▶ [Activity]
Down to the last line below, write out every line exactly, starting with the one that contains "Instruction: Toggle the" and leaving out the pictures.
*** Begin section ***
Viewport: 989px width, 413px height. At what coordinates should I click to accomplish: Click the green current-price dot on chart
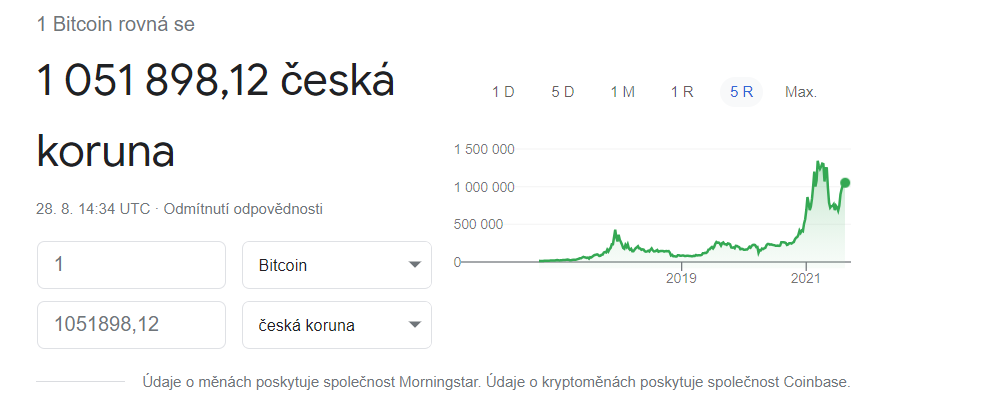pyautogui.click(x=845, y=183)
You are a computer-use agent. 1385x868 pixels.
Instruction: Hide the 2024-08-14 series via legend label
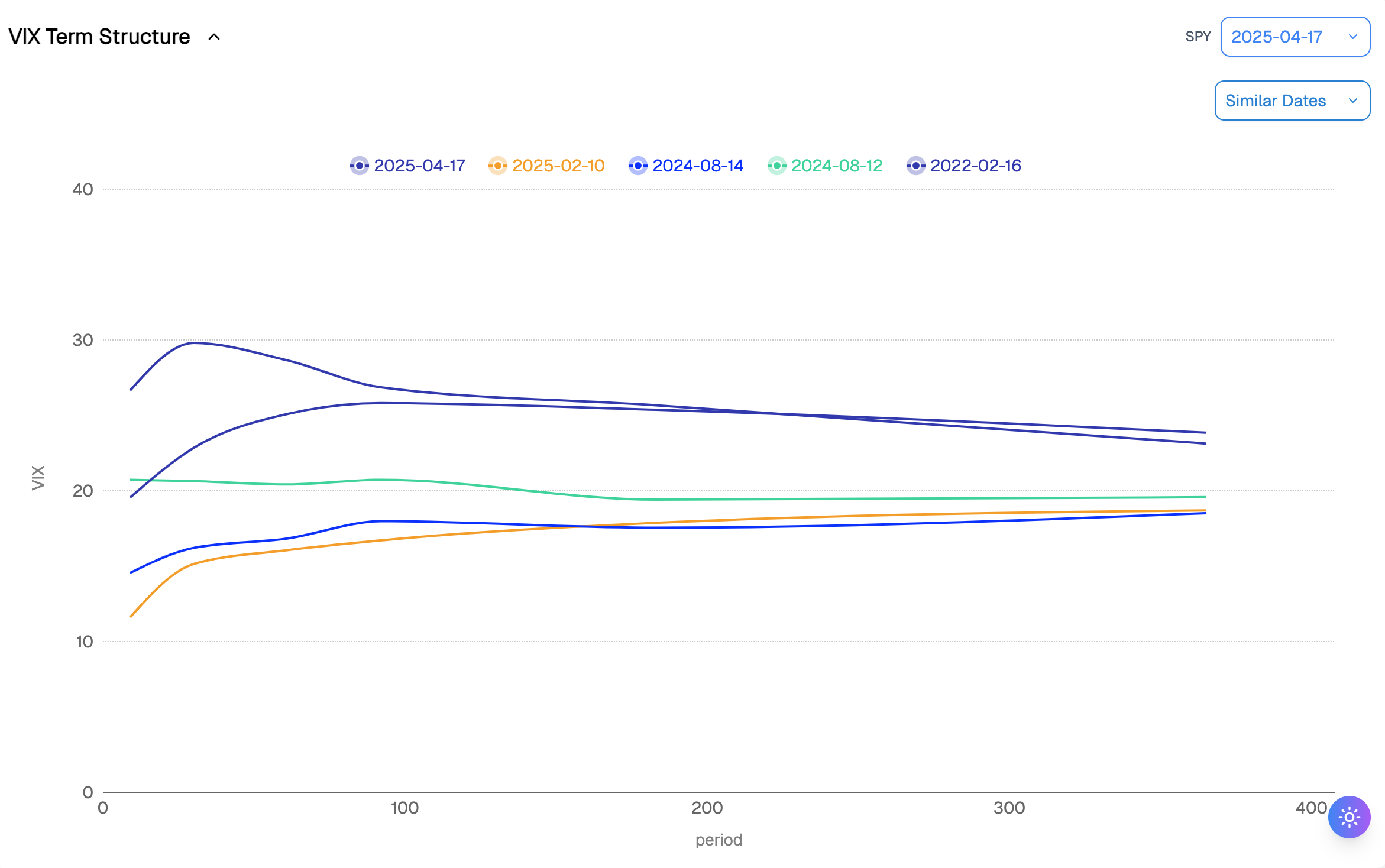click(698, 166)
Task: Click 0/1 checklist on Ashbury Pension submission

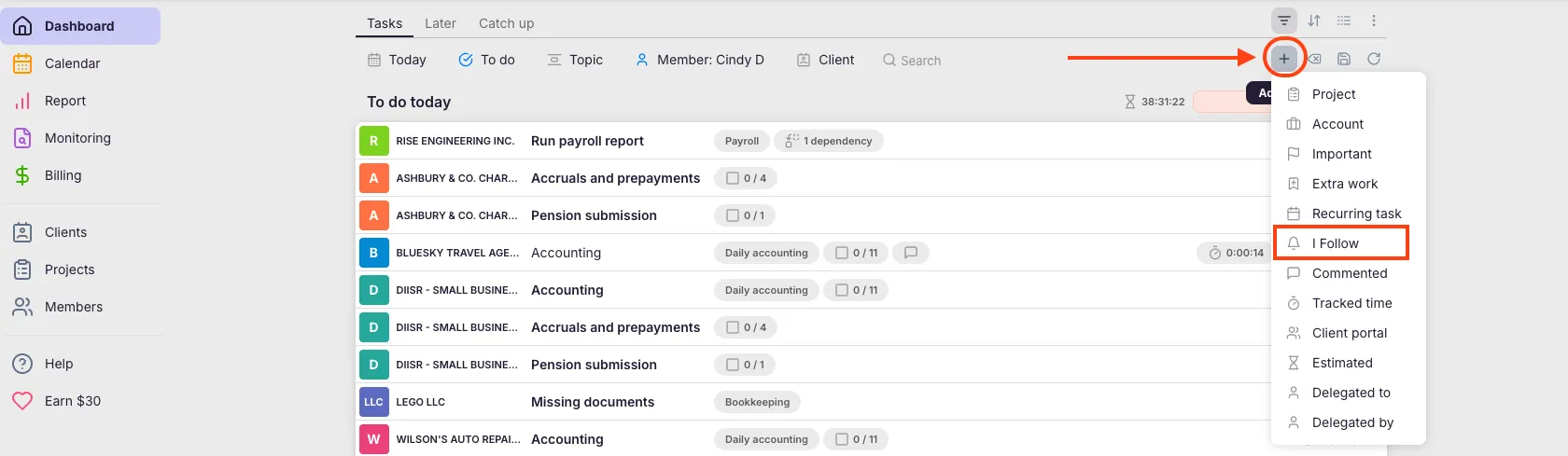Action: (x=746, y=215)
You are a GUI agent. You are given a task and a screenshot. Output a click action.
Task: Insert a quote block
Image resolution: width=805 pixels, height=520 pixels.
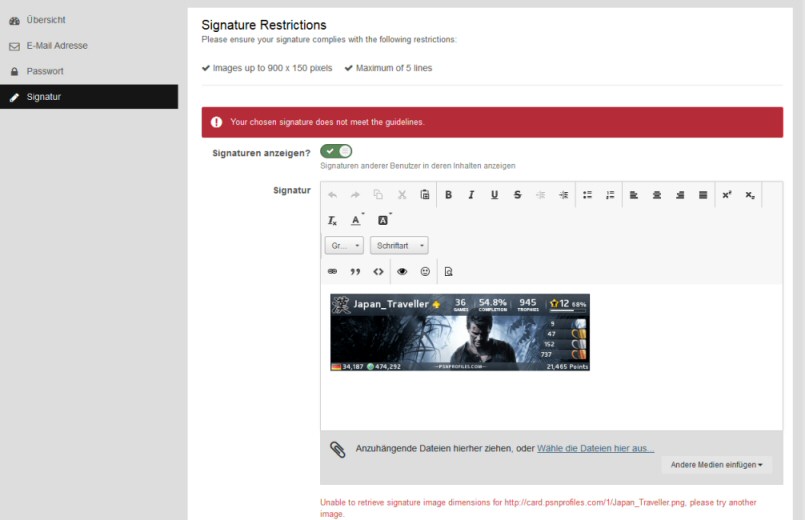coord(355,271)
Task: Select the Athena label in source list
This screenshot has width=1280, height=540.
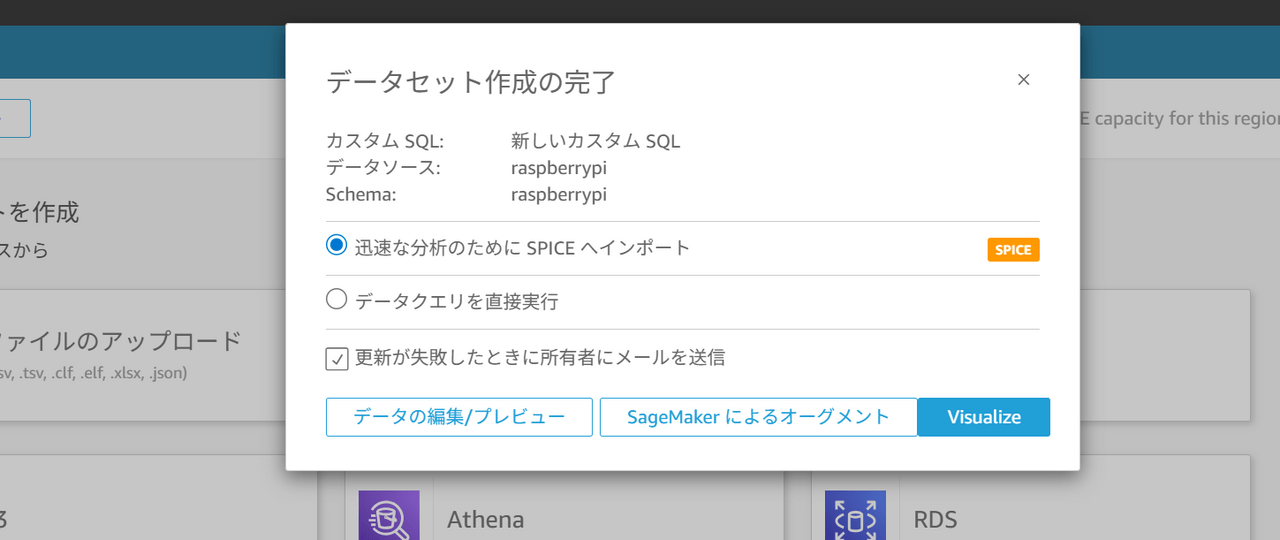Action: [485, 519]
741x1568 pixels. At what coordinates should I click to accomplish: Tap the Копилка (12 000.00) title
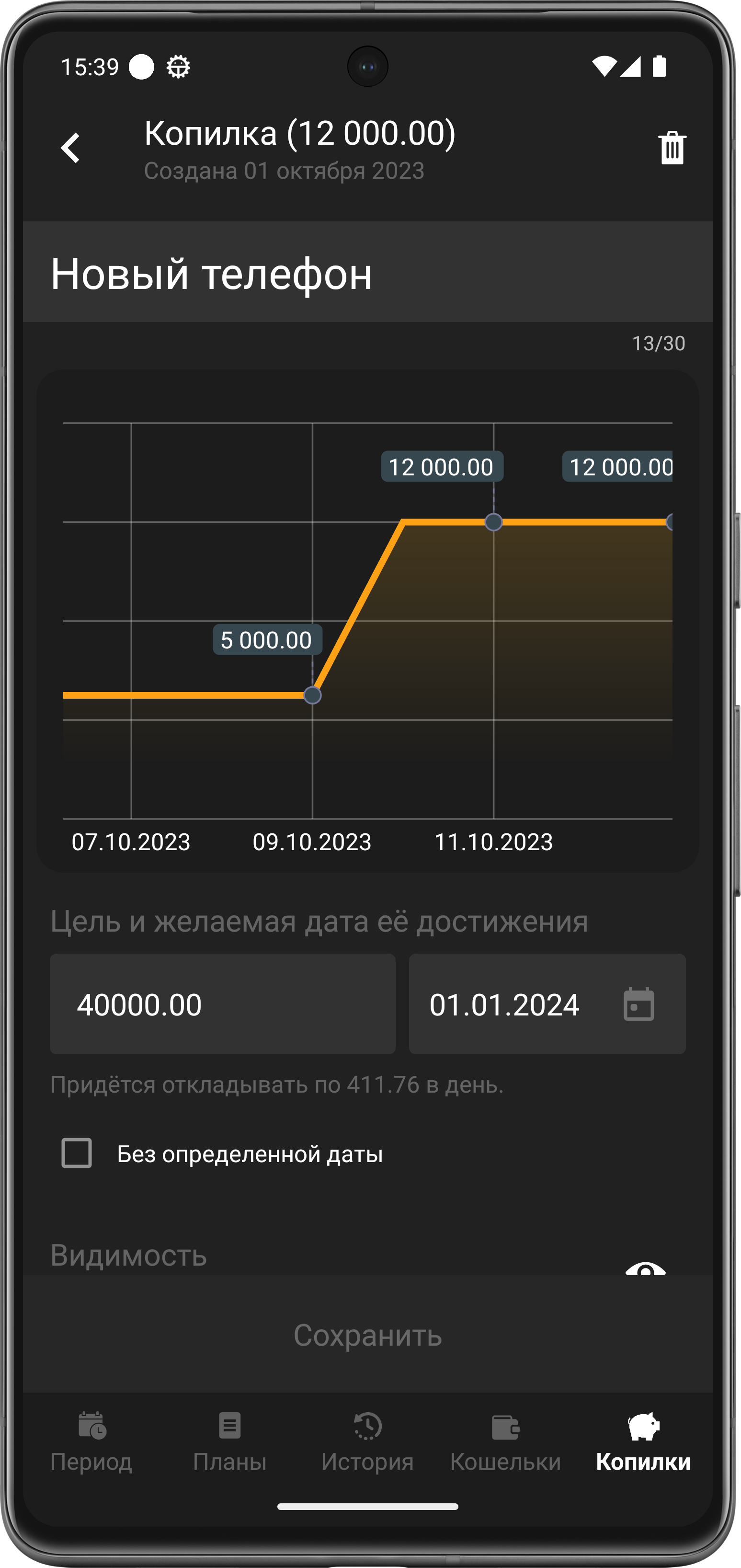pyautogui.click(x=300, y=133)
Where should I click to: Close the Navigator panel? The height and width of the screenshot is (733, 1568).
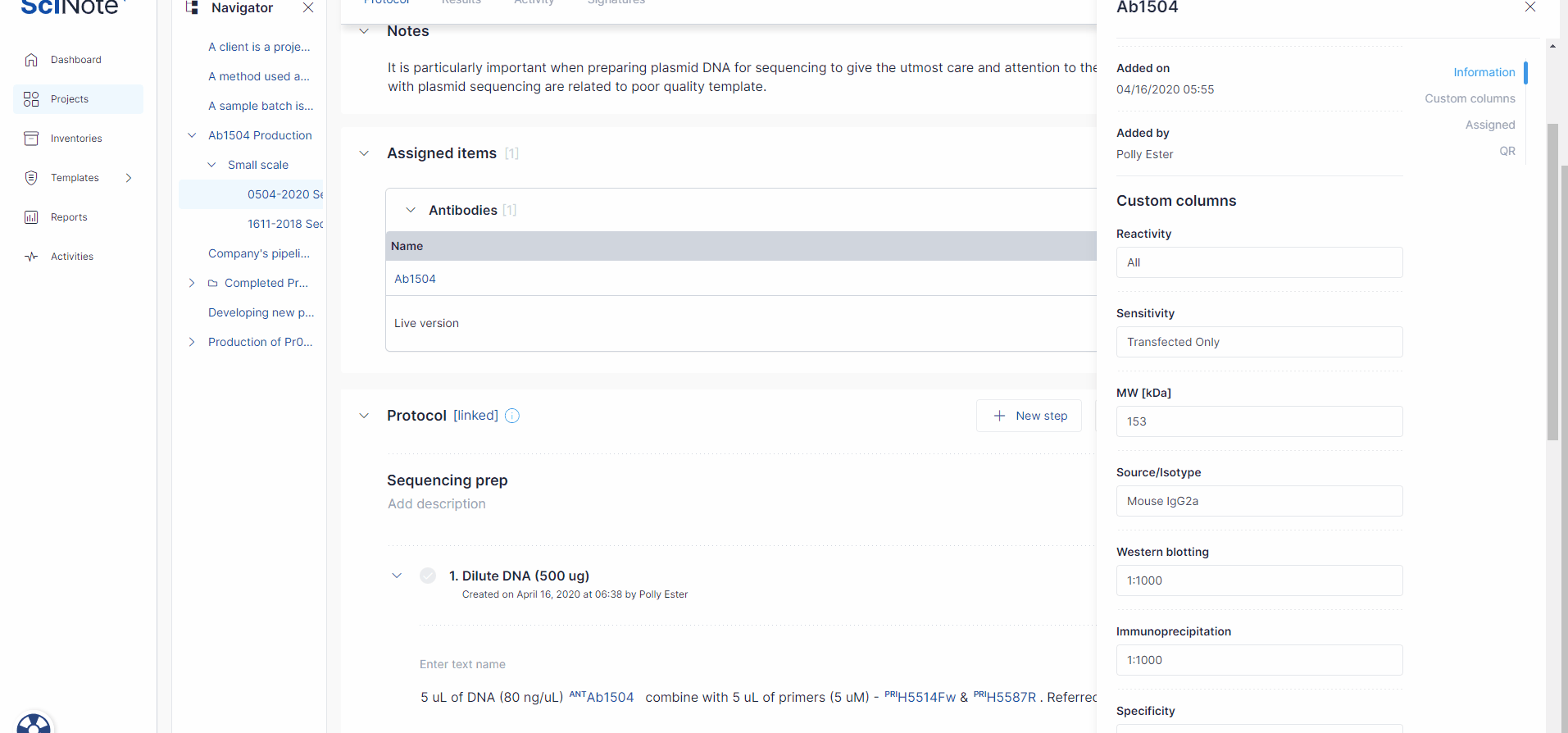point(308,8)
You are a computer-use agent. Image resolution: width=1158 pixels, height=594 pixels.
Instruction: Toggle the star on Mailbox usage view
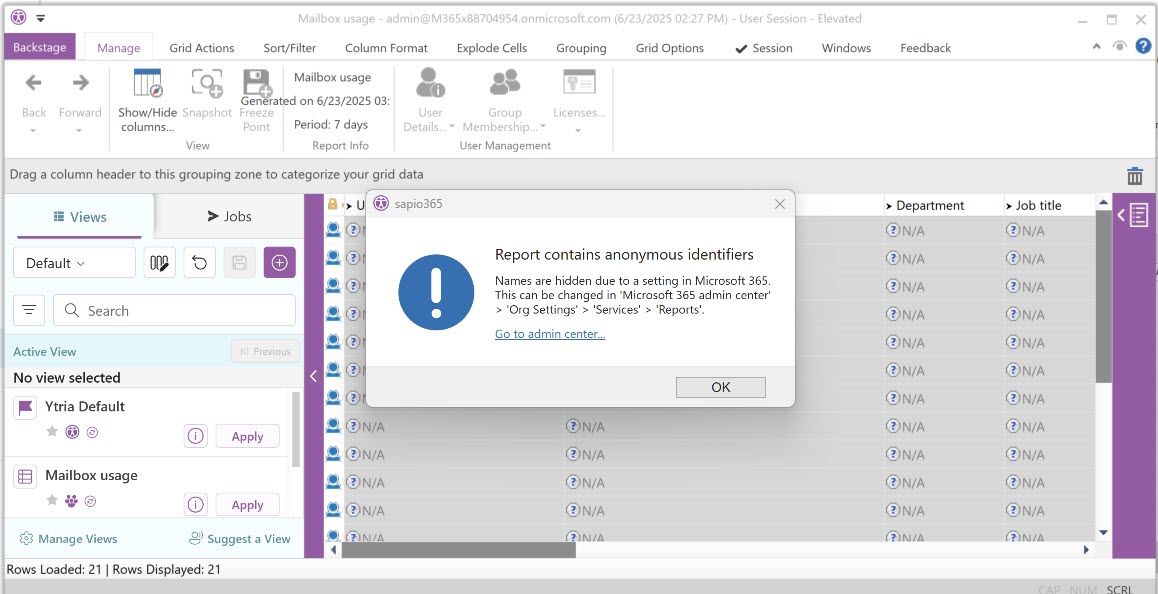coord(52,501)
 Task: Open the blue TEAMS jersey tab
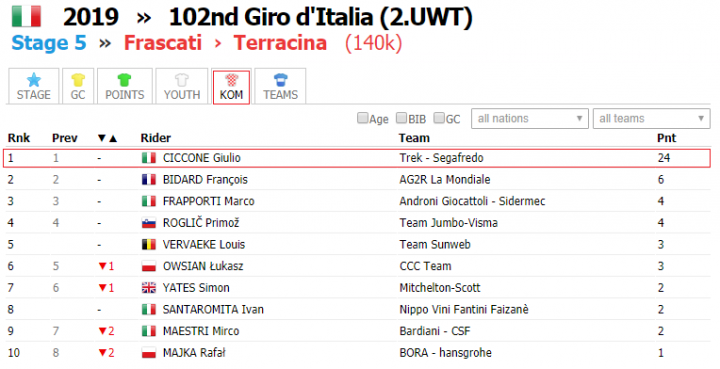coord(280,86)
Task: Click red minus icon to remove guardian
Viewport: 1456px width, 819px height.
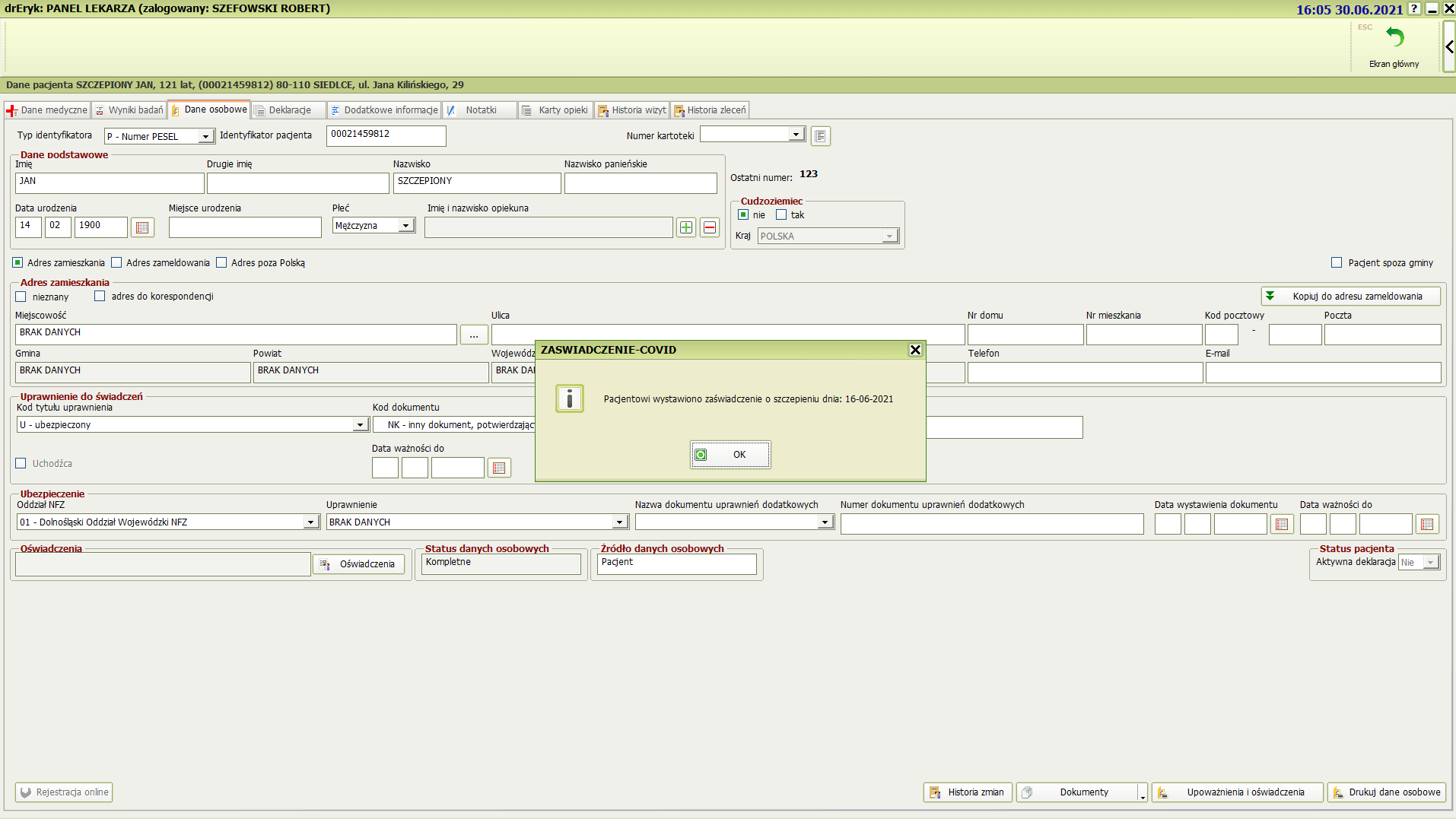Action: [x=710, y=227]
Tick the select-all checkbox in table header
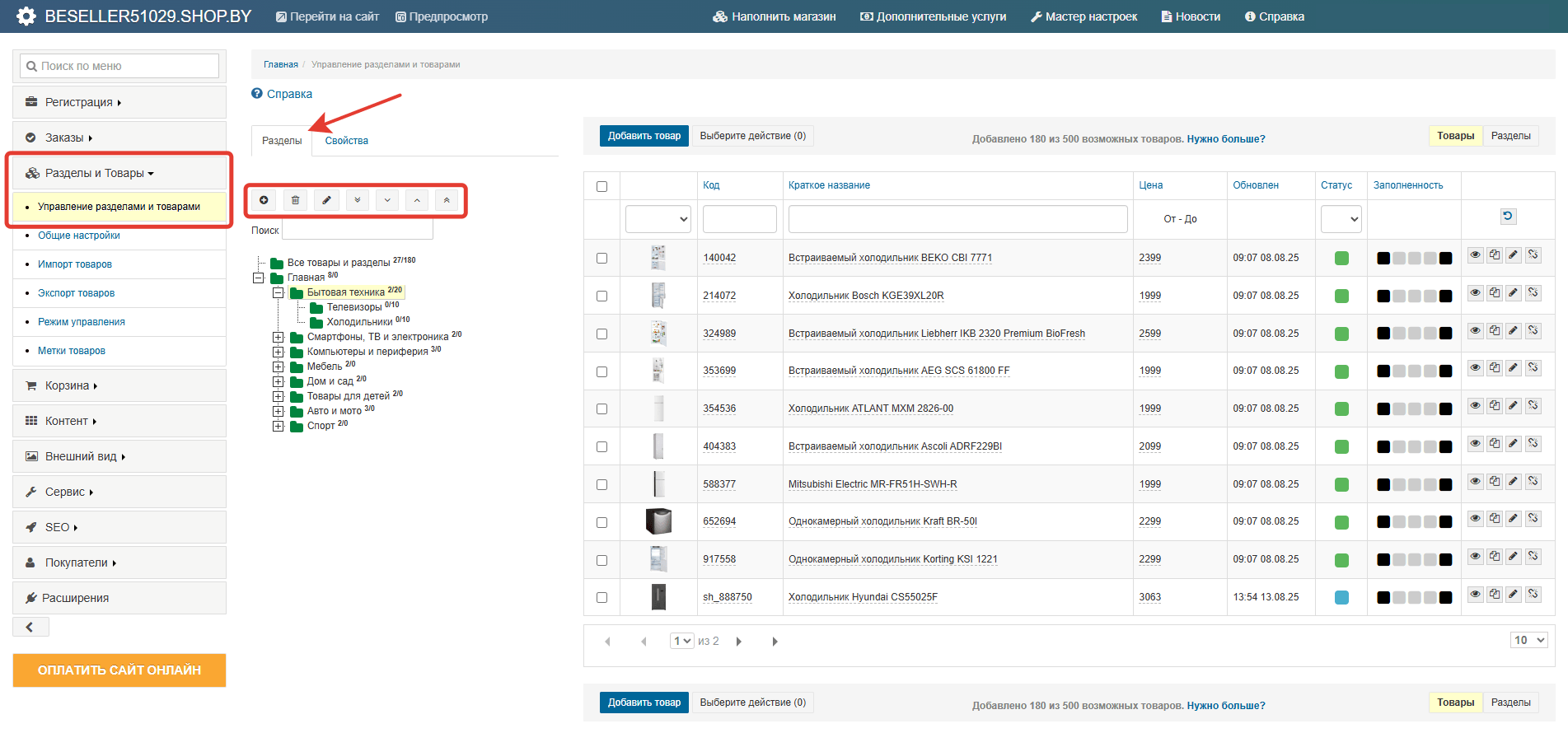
*** End section ***
▶ [Solution to the problem]
Instruction: Toggle the star on Mailbox usage view
coord(52,501)
 Task: Open the blue TEAMS jersey tab
coord(280,86)
Task: Click red minus icon to remove guardian
Viewport: 1456px width, 819px height.
Action: [x=710, y=227]
Tick the select-all checkbox in table header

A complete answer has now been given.